Work order: Beneath this task is a listing; retype all of it exactly.

Input data:
■ ■ ■ ■ ■ ■ ■

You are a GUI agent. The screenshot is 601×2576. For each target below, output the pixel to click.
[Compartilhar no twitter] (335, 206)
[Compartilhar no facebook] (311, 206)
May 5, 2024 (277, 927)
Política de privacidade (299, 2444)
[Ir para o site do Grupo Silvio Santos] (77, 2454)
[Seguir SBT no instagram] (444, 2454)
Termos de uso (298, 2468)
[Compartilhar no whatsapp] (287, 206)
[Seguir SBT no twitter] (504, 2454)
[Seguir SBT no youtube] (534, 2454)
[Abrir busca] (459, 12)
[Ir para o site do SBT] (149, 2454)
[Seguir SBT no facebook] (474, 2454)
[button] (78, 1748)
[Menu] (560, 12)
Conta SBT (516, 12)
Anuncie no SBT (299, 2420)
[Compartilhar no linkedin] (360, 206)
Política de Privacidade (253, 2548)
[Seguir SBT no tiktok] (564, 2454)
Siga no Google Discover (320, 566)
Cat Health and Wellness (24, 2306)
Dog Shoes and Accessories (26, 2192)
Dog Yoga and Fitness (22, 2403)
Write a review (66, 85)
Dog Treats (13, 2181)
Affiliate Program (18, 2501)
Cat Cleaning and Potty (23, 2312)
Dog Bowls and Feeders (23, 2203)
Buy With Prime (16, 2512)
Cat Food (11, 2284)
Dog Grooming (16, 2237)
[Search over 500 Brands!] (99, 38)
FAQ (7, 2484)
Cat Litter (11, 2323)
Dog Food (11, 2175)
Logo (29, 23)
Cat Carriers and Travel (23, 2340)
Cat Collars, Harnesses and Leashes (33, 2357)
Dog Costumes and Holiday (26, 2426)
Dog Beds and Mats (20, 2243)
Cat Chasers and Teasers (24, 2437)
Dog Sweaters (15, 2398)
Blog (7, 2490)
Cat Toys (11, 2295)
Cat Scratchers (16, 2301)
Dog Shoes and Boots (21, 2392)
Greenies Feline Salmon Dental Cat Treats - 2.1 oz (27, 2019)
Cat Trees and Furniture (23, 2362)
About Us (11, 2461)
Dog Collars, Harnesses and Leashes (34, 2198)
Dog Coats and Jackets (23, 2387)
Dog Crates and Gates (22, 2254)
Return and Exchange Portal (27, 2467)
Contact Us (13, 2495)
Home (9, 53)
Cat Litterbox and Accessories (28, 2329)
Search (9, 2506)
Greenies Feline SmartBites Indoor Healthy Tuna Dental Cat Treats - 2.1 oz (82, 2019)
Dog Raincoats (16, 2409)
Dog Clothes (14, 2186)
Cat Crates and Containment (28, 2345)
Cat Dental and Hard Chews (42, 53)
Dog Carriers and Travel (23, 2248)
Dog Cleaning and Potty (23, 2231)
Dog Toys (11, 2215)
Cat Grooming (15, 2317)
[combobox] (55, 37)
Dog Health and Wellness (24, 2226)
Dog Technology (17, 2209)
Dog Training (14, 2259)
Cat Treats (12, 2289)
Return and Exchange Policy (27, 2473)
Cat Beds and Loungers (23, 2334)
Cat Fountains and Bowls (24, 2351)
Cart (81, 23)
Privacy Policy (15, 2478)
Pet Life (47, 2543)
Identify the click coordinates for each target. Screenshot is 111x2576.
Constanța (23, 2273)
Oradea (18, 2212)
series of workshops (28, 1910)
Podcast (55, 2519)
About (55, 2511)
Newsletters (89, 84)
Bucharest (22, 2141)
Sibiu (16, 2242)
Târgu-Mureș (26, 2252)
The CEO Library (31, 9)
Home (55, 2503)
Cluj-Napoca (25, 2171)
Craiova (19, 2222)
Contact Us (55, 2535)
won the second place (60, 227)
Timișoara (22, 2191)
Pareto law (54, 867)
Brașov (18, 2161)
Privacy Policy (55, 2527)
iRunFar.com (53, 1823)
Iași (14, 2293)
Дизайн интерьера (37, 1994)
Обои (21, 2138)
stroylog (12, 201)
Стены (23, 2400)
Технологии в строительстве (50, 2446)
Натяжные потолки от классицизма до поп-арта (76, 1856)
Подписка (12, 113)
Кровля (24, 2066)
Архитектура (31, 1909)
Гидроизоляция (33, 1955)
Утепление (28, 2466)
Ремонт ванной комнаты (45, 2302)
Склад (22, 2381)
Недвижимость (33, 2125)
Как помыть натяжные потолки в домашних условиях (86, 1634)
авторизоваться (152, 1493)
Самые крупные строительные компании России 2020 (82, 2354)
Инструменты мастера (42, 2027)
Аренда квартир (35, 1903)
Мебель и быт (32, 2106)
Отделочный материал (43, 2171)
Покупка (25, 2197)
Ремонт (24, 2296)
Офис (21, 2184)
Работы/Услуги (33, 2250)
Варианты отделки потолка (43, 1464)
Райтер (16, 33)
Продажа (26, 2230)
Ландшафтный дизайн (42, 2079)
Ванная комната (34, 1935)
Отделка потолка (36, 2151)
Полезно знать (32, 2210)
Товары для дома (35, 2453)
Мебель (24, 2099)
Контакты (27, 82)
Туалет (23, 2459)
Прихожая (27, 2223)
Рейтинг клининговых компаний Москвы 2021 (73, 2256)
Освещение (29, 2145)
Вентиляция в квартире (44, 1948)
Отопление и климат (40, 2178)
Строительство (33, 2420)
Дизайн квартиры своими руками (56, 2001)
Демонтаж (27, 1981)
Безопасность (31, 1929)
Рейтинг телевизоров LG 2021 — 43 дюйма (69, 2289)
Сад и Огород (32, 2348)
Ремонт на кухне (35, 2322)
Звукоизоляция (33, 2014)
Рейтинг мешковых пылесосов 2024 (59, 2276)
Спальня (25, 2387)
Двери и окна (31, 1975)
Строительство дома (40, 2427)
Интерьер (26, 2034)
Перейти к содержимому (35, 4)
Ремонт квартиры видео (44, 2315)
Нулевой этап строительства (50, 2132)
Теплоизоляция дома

■ ■ ■ ■ ■ ■ ■

Written solution:
You are a GUI agent. The screenshot is 601×2576. For each target below, output the pixel to click.
[Compartilhar no twitter] (335, 206)
[Compartilhar no facebook] (311, 206)
May 5, 2024 (277, 927)
Política de privacidade (299, 2444)
[Ir para o site do Grupo Silvio Santos] (77, 2454)
[Seguir SBT no instagram] (444, 2454)
Termos de uso (298, 2468)
[Compartilhar no whatsapp] (287, 206)
[Seguir SBT no twitter] (504, 2454)
[Seguir SBT no youtube] (534, 2454)
[Abrir busca] (459, 12)
[Ir para o site do SBT] (149, 2454)
[Seguir SBT no facebook] (474, 2454)
[button] (78, 1748)
[Menu] (560, 12)
Conta SBT (516, 12)
Anuncie no SBT (299, 2420)
[Compartilhar no linkedin] (360, 206)
Política de Privacidade (253, 2548)
[Seguir SBT no tiktok] (564, 2454)
Siga no Google Discover (320, 566)
Cat Health and Wellness (24, 2306)
Dog Shoes and Accessories (26, 2192)
Dog Yoga and Fitness (22, 2403)
Write a review (66, 85)
Dog Treats (13, 2181)
Affiliate Program (18, 2501)
Cat Cleaning and Potty (23, 2312)
Dog Bowls and Feeders (23, 2203)
Buy With Prime (16, 2512)
Cat Food (11, 2284)
Dog Grooming (16, 2237)
[Search over 500 Brands!] (99, 38)
FAQ (7, 2484)
Cat Litter (11, 2323)
Dog Food (11, 2175)
Logo (29, 23)
Cat Carriers and Travel (23, 2340)
Cat Collars, Harnesses and Leashes (33, 2357)
Dog Costumes and Holiday (26, 2426)
Dog Beds and Mats (20, 2243)
Cat Chasers and Teasers (24, 2437)
Dog Sweaters (15, 2398)
Blog (7, 2490)
Cat Toys (11, 2295)
Cat Scratchers (16, 2301)
Dog Shoes and Boots (21, 2392)
Greenies Feline Salmon Dental Cat Treats - 2.1 oz (27, 2019)
Cat Trees and Furniture (23, 2362)
About Us (11, 2461)
Dog Collars, Harnesses and Leashes (34, 2198)
Dog Coats and Jackets (23, 2387)
Dog Crates and Gates (22, 2254)
Return and Exchange Portal (27, 2467)
Contact Us (13, 2495)
Home (9, 53)
Cat Litterbox and Accessories (28, 2329)
Search (9, 2506)
Greenies Feline SmartBites Indoor Healthy Tuna Dental Cat Treats - 2.1 oz (82, 2019)
Dog Raincoats (16, 2409)
Dog Clothes (14, 2186)
Cat Crates and Containment (28, 2345)
Cat Dental and Hard Chews (42, 53)
Dog Carriers and Travel (23, 2248)
Dog Cleaning and Potty (23, 2231)
Dog Toys (11, 2215)
Cat Grooming (15, 2317)
[combobox] (55, 37)
Dog Health and Wellness (24, 2226)
Dog Technology (17, 2209)
Dog Training (14, 2259)
Cat Treats (12, 2289)
Return and Exchange Policy (27, 2473)
Cat Beds and Loungers (23, 2334)
Cat Fountains and Bowls (24, 2351)
Cart (81, 23)
Privacy Policy (15, 2478)
Pet Life (47, 2543)
Identify the click coordinates for each target. Screenshot is 111x2576.
Constanța (23, 2273)
Oradea (18, 2212)
series of workshops (28, 1910)
Podcast (55, 2519)
About (55, 2511)
Newsletters (89, 84)
Bucharest (22, 2141)
Sibiu (16, 2242)
Târgu-Mureș (26, 2252)
The CEO Library (31, 9)
Home (55, 2503)
Cluj-Napoca (25, 2171)
Craiova (19, 2222)
Contact Us (55, 2535)
won the second place (60, 227)
Timișoara (22, 2191)
Pareto law (54, 867)
Brașov (18, 2161)
Privacy Policy (55, 2527)
iRunFar.com (53, 1823)
Iași (14, 2293)
Дизайн интерьера (37, 1994)
Обои (21, 2138)
stroylog (12, 201)
Стены (23, 2400)
Технологии в строительстве (50, 2446)
Натяжные потолки от классицизма до поп-арта (76, 1856)
Подписка (12, 113)
Кровля (24, 2066)
Архитектура (31, 1909)
Гидроизоляция (33, 1955)
Утепление (28, 2466)
Ремонт ванной комнаты (45, 2302)
Склад (22, 2381)
Недвижимость (33, 2125)
Как помыть натяжные потолки в домашних условиях (86, 1634)
авторизоваться (152, 1493)
Самые крупные строительные компании России 2020 (82, 2354)
Инструменты мастера (42, 2027)
Аренда квартир (35, 1903)
Мебель и быт (32, 2106)
Отделочный материал (43, 2171)
Покупка (25, 2197)
Ремонт (24, 2296)
Офис (21, 2184)
Работы/Услуги (33, 2250)
Варианты отделки потолка (43, 1464)
Райтер (16, 33)
Продажа (26, 2230)
Ландшафтный дизайн (42, 2079)
Ванная комната (34, 1935)
Отделка потолка (36, 2151)
Полезно знать (32, 2210)
Товары для дома (35, 2453)
Мебель (24, 2099)
Контакты (27, 82)
Туалет (23, 2459)
Прихожая (27, 2223)
Рейтинг клининговых компаний Москвы 2021 (73, 2256)
Освещение (29, 2145)
Вентиляция в квартире (44, 1948)
Отопление и климат (40, 2178)
Строительство (33, 2420)
Дизайн квартиры своими руками (56, 2001)
Демонтаж (27, 1981)
Безопасность (31, 1929)
Рейтинг телевизоров LG 2021 — 43 дюйма (69, 2289)
Сад и Огород (32, 2348)
Ремонт на кухне (35, 2322)
Звукоизоляция (33, 2014)
Рейтинг мешковых пылесосов 2024 (59, 2276)
Спальня (25, 2387)
Двери и окна (31, 1975)
Строительство дома (40, 2427)
Интерьер (26, 2034)
Перейти к содержимому (35, 4)
Ремонт квартиры видео (44, 2315)
Нулевой этап строительства (50, 2132)
Теплоизоляция дома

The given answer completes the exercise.